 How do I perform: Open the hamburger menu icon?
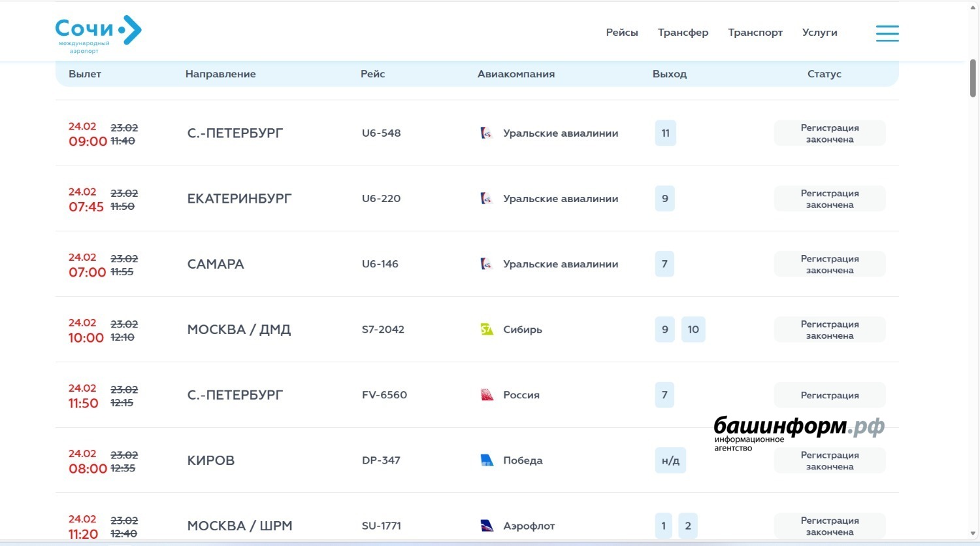click(x=887, y=33)
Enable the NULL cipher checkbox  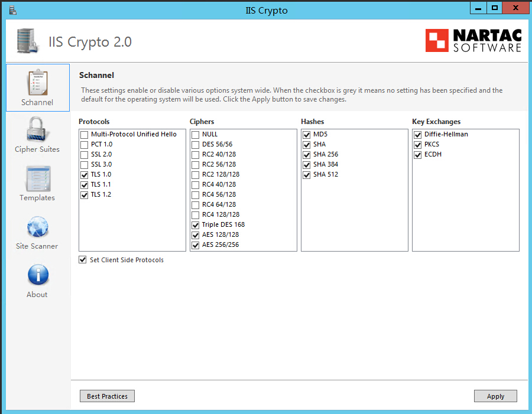196,135
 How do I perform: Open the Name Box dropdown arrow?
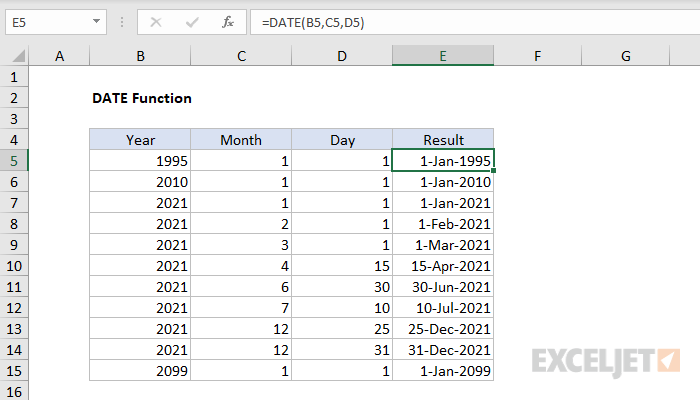pyautogui.click(x=95, y=21)
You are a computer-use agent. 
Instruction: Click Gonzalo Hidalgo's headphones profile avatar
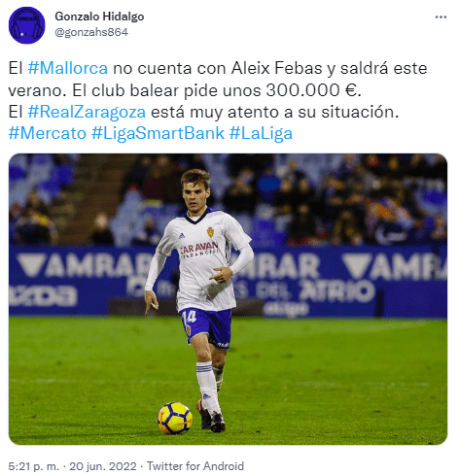[x=26, y=25]
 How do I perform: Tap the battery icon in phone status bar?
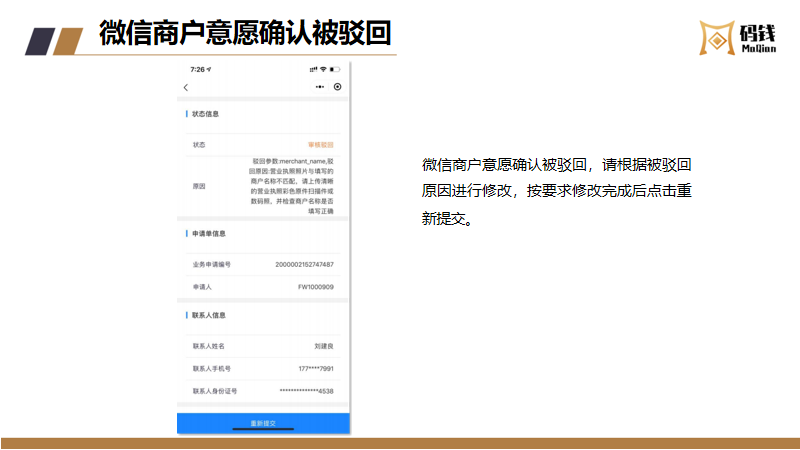[x=336, y=70]
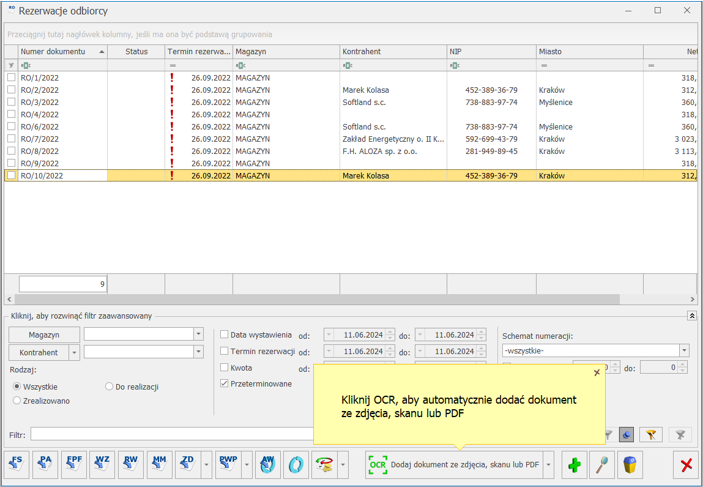Click the MM transfer document icon
703x487 pixels.
pos(159,464)
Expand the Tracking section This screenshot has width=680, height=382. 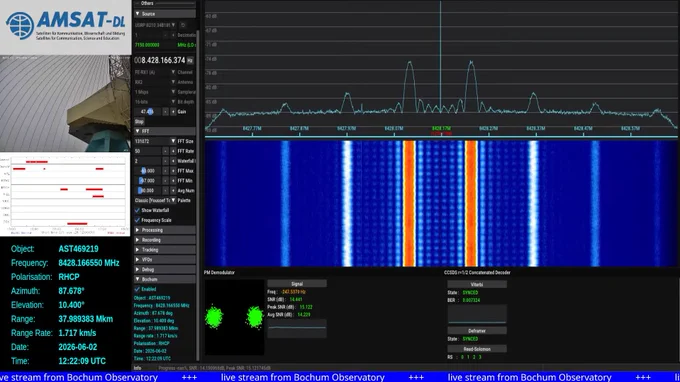(165, 250)
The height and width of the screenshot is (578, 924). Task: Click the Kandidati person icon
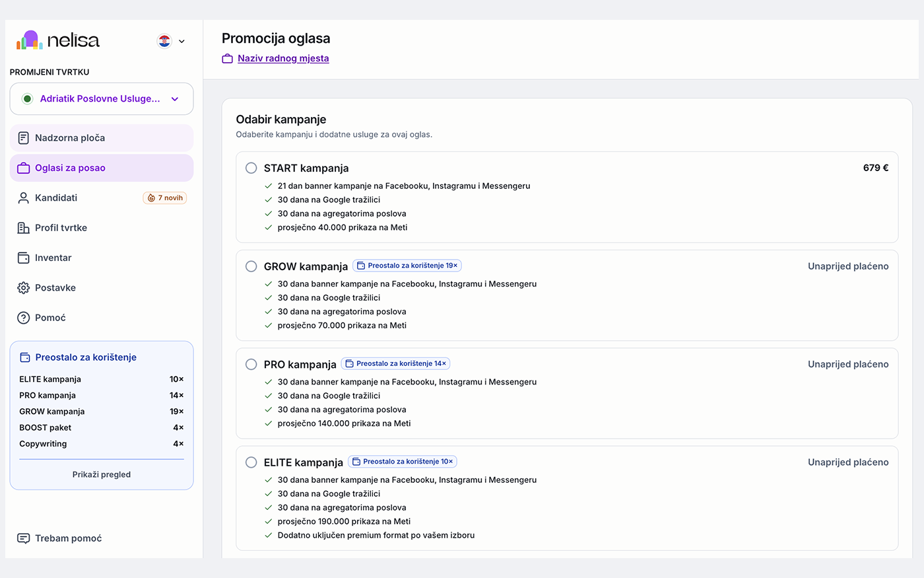(x=23, y=198)
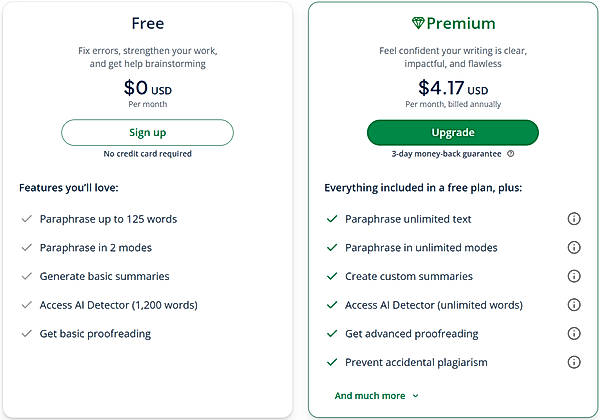Viewport: 600px width, 420px height.
Task: Open info icon for Paraphrase unlimited text
Action: coord(574,219)
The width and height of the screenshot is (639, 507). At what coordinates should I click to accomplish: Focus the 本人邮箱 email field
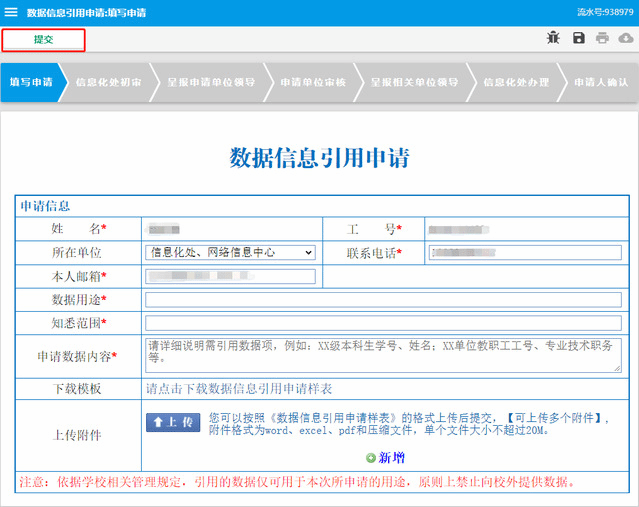pyautogui.click(x=230, y=276)
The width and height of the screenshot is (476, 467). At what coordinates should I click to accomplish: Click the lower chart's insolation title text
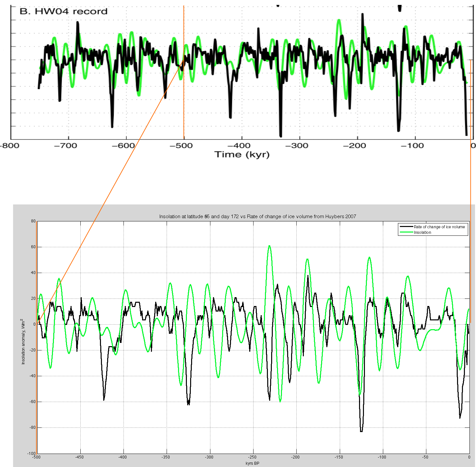(x=257, y=217)
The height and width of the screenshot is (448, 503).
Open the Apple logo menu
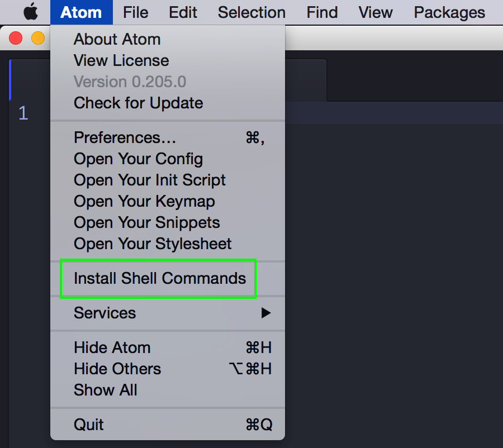click(x=31, y=12)
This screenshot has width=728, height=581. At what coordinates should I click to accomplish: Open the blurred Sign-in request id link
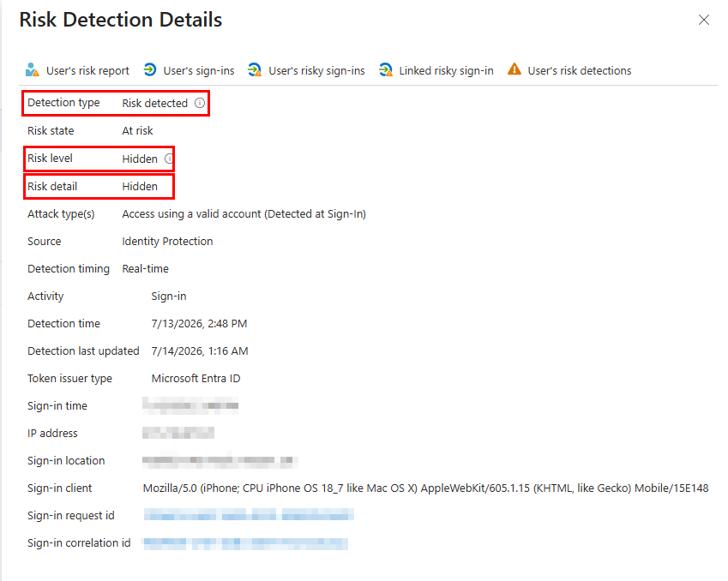point(249,515)
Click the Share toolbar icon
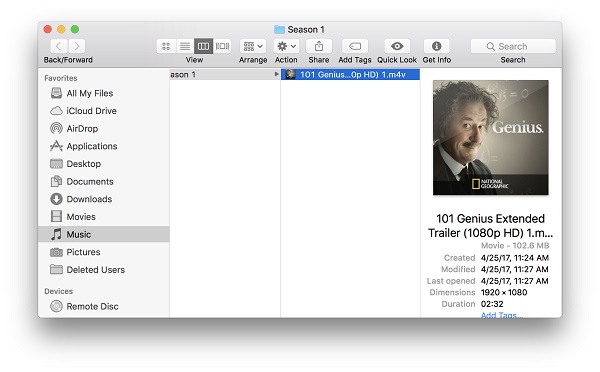The image size is (600, 372). point(319,46)
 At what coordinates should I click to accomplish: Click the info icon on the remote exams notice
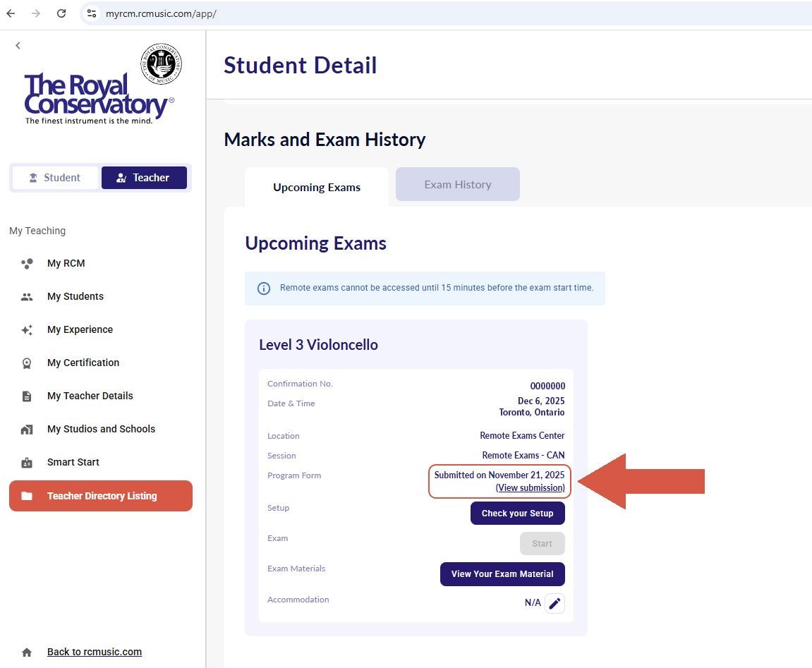tap(264, 288)
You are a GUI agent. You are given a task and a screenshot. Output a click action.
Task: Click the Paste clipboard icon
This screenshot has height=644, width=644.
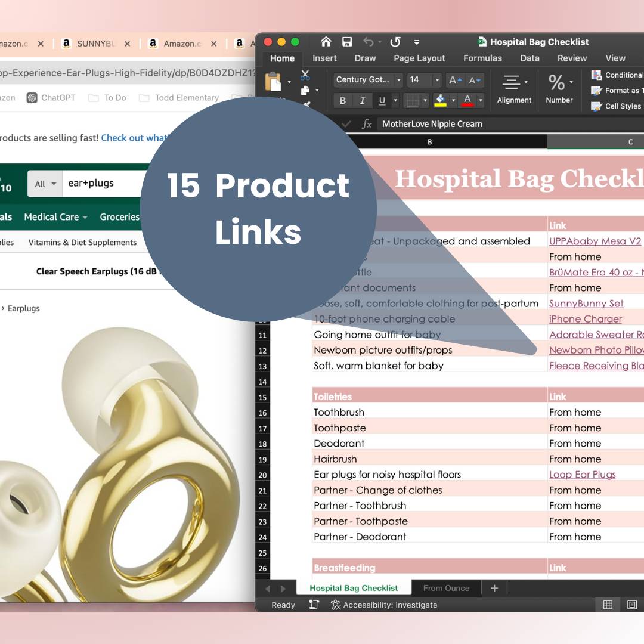point(273,81)
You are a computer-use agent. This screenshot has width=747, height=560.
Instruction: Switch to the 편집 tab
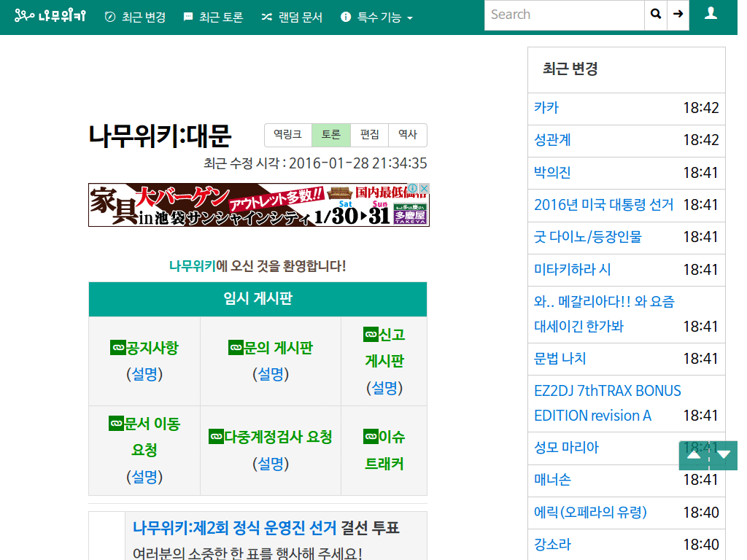coord(368,135)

Work request :: Each line of the material above that holds "computer" counts once; give the total and nothing else.

Expected answer :: 2